Note to editors: Please find attached soundbite by Bridget Masango MP.
Despite promises from Postbank, the DA has received reports that South African Social Security Agency (SASSA) beneficiaries are still struggling to access their social grants.
And while the article in yesterday’s Sunday Times and others the past 12 days highlight the depth of the crisis at the Postbank, it is of little comfort to the millions of South Africans reliant on it to pay their grants every month. That looters made off with R150 million – R18 million in just 5 days – is an indictment on the bank. These thieves not only stole money, they were playing loose and fast with millions of people’s lives.
Through the establishment of a new Chapter 9 institution, the DA’s “Cyber Commissioner” Bill will go a long way to strengthen and support cybersecurity in the country’s State-owned enterprises (SOEs). The institution will advise on, monitor and establish cyber security capability in the public sector, as well as establish minimum standards and build cyber security capacity.
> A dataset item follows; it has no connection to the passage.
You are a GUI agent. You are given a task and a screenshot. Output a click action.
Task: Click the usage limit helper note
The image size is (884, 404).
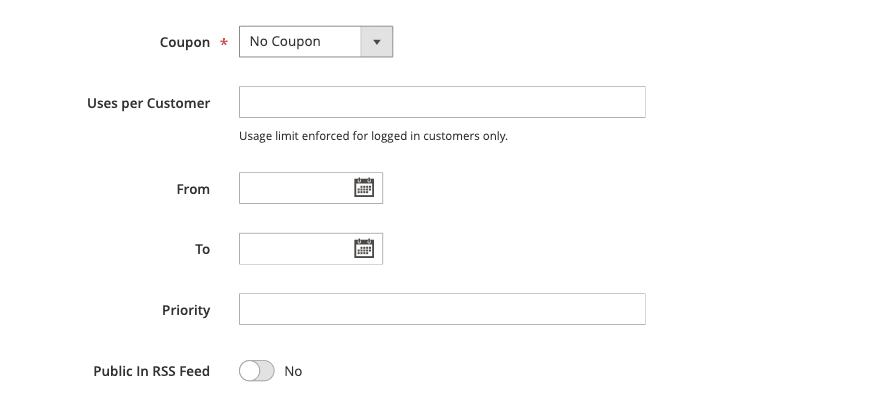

This year was a particularly difficult year for South Africa’s 18 million SASSA grant beneficiaries. Not only has the country’s cost of living increased astronomically and unemployment lines grown, access to social grants have become a nightmare. There was scarcely a single month without some or other glitch that made grant payment difficult.
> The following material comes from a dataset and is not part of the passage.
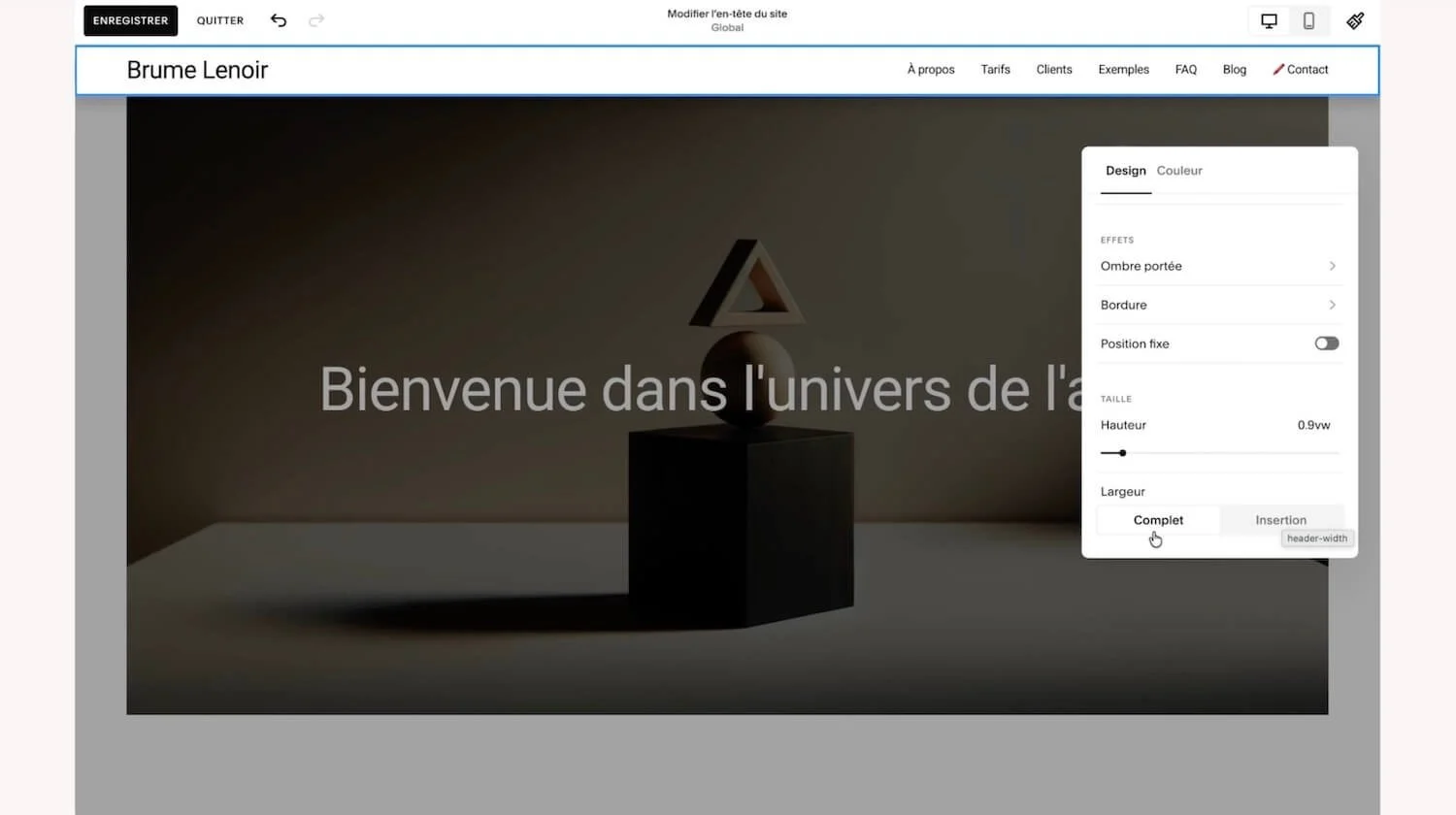Select the Complet width option
The height and width of the screenshot is (815, 1456).
(x=1157, y=520)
When the Cash Paymaster Services (CPS) contract finally came to an end, the DA was one of the voices questioning why the outsourcing of social grant payments.
After SASSA successfully migrated beneficiaries from CPS to the Post Office and other banks, we were carefully optimistic that beneficiaries’ troubles in accessing their grants would be at an end. But this has never been the case. Almost every month another problem prohibited the easy payments of social grants. And every time beneficiaries were forced to borrow money to return home empty handed after often spending days sleeping in queues.
After 17 years, SASSA should have been an expert in assisting and paying grant beneficiaries. Instead, almost two decades of dealing with the country’s poorest and most vulnerable has created no urgency with them to address the myriad of recurring problems, nor has the Minister of Social Development, Lindiwe Zulu’s R2.4 million annual salary bought her an ounce of compassion.